_EXERCISE GOAL_.
All lines of the listing that contain "input" should be shown in full.

BEGIN

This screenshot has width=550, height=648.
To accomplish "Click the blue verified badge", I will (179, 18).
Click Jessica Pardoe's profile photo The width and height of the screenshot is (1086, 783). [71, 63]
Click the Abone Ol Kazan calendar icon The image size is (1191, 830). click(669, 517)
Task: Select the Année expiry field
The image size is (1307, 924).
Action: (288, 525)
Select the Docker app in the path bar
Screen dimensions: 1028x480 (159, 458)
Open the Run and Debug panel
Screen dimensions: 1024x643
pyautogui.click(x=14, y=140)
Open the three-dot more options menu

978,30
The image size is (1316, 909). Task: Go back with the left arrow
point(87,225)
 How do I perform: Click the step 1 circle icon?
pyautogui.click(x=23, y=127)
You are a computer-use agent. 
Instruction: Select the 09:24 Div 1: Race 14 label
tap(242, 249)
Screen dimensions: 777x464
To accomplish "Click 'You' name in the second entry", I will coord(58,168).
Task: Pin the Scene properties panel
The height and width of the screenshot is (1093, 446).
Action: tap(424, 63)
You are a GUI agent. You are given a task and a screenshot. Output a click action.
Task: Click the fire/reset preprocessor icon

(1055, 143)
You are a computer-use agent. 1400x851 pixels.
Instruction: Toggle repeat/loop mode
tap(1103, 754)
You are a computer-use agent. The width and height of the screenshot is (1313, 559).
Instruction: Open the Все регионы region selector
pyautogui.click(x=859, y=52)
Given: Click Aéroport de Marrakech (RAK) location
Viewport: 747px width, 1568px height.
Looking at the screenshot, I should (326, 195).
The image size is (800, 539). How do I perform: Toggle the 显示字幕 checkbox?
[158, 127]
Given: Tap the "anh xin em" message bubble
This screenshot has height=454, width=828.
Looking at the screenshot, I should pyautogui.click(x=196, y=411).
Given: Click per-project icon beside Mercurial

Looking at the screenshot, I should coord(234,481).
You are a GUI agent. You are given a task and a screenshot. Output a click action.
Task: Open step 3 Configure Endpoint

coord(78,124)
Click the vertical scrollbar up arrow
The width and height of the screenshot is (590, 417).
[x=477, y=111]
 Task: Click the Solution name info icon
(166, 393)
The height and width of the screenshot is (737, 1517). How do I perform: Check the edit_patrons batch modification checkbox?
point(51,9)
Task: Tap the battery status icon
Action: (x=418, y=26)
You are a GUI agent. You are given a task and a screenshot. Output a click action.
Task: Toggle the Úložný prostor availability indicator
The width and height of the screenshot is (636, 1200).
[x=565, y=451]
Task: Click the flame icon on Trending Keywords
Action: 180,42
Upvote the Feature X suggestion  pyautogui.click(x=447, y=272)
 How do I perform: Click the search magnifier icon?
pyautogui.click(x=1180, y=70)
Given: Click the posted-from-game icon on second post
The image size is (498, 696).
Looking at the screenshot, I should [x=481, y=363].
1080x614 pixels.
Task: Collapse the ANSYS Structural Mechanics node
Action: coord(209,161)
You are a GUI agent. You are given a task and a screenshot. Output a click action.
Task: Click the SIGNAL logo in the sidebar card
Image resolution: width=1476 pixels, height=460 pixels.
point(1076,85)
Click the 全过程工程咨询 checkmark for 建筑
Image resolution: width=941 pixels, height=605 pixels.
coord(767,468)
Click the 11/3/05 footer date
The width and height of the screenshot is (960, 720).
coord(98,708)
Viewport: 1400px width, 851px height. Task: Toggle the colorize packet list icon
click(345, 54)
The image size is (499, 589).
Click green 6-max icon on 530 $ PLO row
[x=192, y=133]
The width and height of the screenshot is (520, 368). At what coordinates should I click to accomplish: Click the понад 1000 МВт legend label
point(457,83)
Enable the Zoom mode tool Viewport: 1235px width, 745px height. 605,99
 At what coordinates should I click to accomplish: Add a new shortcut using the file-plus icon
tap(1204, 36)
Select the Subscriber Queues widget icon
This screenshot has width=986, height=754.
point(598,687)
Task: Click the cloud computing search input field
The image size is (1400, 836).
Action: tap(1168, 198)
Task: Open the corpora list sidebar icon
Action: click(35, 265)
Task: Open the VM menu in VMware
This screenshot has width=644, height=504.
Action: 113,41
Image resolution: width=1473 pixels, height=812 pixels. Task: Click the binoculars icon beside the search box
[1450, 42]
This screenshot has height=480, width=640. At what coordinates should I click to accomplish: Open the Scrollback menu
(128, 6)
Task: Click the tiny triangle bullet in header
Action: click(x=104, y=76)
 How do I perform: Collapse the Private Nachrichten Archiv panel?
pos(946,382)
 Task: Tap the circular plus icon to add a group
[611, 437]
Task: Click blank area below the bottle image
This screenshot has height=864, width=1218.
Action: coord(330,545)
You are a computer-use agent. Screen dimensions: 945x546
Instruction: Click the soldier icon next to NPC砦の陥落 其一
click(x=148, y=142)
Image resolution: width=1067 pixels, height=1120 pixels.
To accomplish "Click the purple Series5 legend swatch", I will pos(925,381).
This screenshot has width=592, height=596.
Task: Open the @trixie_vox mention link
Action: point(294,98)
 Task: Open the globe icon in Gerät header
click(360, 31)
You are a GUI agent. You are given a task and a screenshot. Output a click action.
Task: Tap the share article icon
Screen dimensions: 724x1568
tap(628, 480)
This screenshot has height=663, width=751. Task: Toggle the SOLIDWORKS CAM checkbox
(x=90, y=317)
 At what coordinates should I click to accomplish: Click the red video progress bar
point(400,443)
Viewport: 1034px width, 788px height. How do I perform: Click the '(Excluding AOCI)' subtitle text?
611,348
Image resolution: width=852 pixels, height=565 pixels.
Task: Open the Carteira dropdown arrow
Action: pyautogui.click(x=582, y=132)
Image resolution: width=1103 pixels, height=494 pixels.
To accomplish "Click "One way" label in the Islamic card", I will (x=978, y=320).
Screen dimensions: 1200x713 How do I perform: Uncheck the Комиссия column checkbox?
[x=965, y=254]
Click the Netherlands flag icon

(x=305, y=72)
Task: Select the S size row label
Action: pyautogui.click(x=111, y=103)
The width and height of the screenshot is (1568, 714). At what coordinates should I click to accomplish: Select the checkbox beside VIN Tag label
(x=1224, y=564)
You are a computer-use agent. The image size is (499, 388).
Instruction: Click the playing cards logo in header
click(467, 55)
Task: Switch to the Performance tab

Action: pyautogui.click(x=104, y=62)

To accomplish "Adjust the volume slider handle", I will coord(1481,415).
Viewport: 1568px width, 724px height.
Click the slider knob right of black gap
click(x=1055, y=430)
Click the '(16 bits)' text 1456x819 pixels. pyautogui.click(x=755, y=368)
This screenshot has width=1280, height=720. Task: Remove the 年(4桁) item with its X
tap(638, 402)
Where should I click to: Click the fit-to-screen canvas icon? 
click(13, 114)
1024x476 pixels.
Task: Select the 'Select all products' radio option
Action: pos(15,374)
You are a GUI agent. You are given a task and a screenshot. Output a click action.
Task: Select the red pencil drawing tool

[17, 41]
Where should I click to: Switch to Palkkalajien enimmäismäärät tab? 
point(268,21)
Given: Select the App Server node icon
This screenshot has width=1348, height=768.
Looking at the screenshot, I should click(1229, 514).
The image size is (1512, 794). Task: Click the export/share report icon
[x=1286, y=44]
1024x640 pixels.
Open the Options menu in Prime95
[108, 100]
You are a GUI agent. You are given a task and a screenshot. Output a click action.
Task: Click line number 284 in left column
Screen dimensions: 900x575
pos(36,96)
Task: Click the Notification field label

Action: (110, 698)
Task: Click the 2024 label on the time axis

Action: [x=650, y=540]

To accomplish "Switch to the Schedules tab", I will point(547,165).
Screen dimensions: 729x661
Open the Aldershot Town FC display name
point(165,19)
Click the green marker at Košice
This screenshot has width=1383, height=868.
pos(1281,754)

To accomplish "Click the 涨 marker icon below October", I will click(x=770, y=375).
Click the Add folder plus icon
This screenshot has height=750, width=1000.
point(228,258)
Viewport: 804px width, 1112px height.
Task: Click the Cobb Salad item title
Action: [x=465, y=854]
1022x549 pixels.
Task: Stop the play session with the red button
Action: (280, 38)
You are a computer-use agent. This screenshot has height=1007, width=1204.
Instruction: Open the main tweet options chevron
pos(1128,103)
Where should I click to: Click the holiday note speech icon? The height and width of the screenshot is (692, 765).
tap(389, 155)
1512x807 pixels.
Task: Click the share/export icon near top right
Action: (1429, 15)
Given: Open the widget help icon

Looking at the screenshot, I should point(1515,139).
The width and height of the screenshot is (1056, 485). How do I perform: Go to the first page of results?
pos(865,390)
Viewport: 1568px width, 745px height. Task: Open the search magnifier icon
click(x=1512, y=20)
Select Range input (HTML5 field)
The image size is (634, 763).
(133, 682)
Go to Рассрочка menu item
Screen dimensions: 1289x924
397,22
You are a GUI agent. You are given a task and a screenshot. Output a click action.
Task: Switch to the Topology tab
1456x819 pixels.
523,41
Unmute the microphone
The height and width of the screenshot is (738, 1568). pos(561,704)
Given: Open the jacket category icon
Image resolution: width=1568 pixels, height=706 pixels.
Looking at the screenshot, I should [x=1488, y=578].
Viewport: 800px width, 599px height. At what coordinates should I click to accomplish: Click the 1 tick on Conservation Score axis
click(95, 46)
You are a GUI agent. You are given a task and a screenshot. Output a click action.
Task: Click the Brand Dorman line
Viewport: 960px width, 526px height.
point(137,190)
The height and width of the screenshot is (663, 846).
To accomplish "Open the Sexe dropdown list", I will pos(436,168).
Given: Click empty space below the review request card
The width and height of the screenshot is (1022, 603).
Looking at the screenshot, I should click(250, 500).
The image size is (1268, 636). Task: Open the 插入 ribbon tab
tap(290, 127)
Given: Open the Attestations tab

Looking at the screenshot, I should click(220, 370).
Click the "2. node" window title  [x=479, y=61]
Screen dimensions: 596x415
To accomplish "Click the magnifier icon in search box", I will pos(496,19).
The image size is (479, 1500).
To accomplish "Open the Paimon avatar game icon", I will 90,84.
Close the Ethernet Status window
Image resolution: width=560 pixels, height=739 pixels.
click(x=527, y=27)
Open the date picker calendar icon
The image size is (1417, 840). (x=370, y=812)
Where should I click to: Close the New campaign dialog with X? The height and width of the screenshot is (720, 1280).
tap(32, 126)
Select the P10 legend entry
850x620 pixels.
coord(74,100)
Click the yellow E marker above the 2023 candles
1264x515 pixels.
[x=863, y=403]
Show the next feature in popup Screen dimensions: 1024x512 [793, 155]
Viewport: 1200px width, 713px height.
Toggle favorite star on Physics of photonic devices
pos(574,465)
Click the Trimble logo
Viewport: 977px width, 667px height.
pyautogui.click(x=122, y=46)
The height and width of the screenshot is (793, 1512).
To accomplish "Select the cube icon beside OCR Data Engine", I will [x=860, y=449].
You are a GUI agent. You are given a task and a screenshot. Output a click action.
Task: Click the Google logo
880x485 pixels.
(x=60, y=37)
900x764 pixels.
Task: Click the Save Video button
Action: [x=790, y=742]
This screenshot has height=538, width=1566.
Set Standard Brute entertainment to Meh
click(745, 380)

END

_COMPLETED EXERCISE_.
Task: Click the cloud computing search input field
Select Range input (HTML5 field)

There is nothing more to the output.